As noted many times, the markets have become spoon fed by the Federal Reserve, believing that this august body is both omnipotent and omniscient. Unfortunately for all the perceived sophisticated forecasting tools, the Fed’s forecasts are no more accurate than their private sector brethren. Can I cynically suggest both the private and public sector attempt to validate each other’s views?
All want to know the future but unfortunately unless you meet Dr. Brown in his DeLorean, no one can accurately foretell tomorrow’s events. Markets are people and people move markets, market movements based upon people’s emotions and the interpretations of such.
Friday the all-inclusive unemployment report is released.
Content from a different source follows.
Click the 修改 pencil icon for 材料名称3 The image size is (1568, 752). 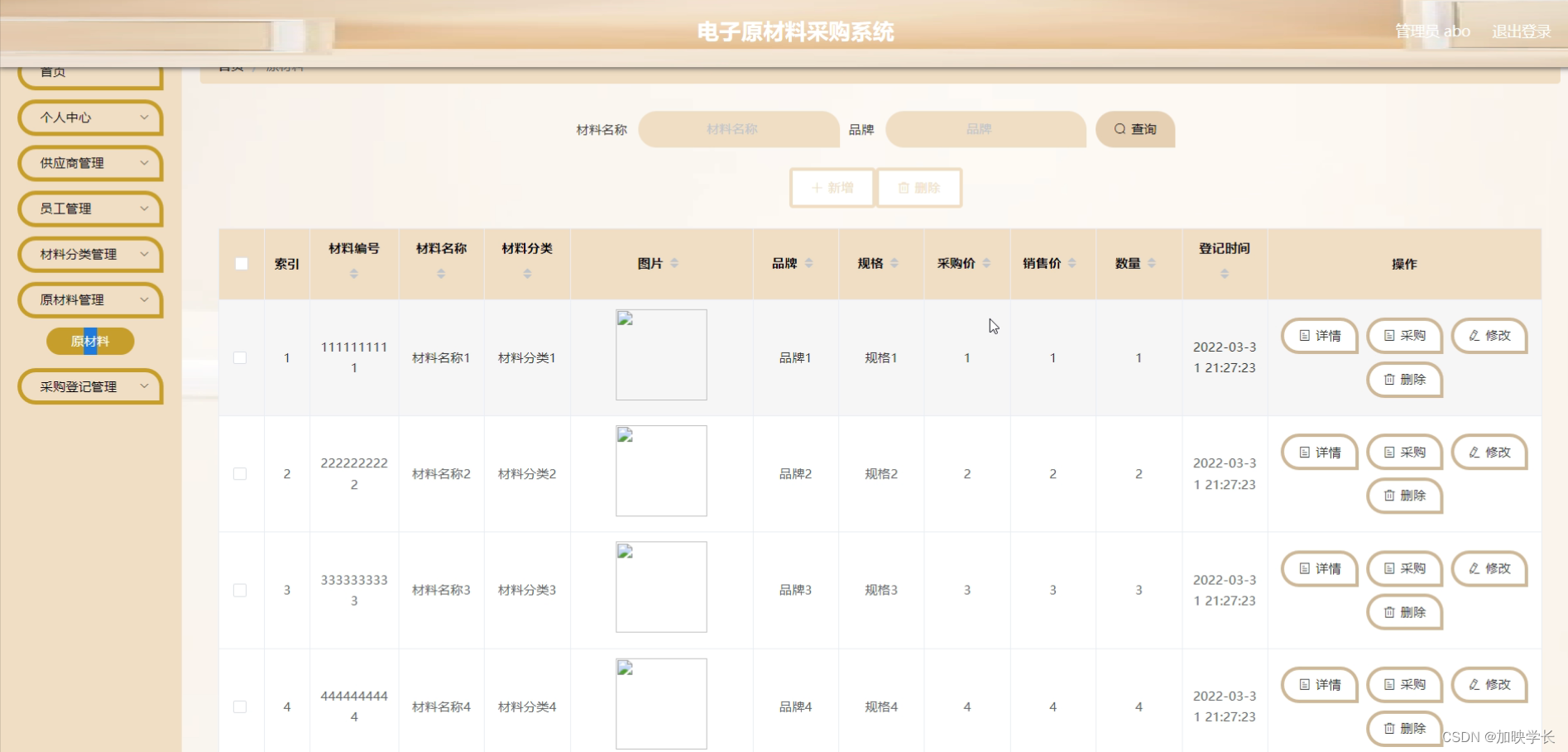[1473, 569]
Some think this report will be the deciding factor as to whether there is an increase in September. I think Yellen et.al. has the preliminary findings of August’s survey and is perhaps a basis for the comments made by both.
As inferred above, equities were not overly responsive to Yellen’s remarks, perhaps rising an additional 25 points as she commenced speaking. Equities then reversed direction on Fischer’s comments ending about 50 points lower.
As noted many times the markets are now entirely co-opted by algorithmic or technology based trading and insinuation of higher rates, equities will be met with selling.
What will happen this week? The economic calendar is crowded with various employment surveys, manufacturing indices and confidence reports.
Last night the foreign markets were mixed. London was up 0.31%, Paris down 0.83% and Frankfurt up 0.64%. China was up 0.20%, Japan up 2.30% and Hang Sang down 0.38%.
The Dow should open flat with the averages heading for their first monthly decline since February with all waiting for more economic data to assess the timing of Federal Reserve rate increases. The 10-year is up 4/32 to yield 1.62%.